Show each line in the listing below that contains the word "Given".
____
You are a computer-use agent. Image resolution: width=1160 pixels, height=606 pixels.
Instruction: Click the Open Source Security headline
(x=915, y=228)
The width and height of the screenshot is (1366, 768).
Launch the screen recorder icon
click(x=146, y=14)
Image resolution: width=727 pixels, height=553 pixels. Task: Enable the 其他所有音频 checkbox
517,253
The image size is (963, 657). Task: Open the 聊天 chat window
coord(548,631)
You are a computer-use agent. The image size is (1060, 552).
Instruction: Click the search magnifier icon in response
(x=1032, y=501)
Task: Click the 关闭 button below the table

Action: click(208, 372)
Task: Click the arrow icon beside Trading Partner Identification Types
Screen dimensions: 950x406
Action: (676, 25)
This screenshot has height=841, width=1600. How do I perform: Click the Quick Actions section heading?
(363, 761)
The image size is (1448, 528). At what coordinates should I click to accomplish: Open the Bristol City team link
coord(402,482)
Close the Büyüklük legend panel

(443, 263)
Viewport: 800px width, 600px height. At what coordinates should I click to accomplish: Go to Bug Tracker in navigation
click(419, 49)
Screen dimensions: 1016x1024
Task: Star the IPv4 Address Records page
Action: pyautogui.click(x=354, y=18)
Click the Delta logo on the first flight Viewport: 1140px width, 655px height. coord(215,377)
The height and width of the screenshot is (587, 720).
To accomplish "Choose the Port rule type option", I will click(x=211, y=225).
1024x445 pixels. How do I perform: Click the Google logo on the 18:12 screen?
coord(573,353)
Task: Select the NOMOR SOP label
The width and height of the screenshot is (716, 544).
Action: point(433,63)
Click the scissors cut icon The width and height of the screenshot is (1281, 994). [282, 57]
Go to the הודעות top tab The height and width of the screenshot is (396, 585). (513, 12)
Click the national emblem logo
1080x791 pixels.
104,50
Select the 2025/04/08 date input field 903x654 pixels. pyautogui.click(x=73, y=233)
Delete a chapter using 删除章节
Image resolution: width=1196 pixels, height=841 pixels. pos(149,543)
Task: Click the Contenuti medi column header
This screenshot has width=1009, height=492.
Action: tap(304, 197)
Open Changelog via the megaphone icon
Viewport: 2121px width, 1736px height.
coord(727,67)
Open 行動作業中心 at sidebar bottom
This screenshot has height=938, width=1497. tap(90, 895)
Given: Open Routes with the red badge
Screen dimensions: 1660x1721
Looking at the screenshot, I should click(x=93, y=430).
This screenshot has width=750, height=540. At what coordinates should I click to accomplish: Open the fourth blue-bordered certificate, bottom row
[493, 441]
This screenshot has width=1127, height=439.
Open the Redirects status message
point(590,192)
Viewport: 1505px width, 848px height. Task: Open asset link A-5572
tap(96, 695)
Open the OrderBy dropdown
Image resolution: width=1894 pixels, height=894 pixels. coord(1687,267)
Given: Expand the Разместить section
____
**SOLVED PROBLEM**
Given: Open Routes with the red badge
Given: Expand the Разместить section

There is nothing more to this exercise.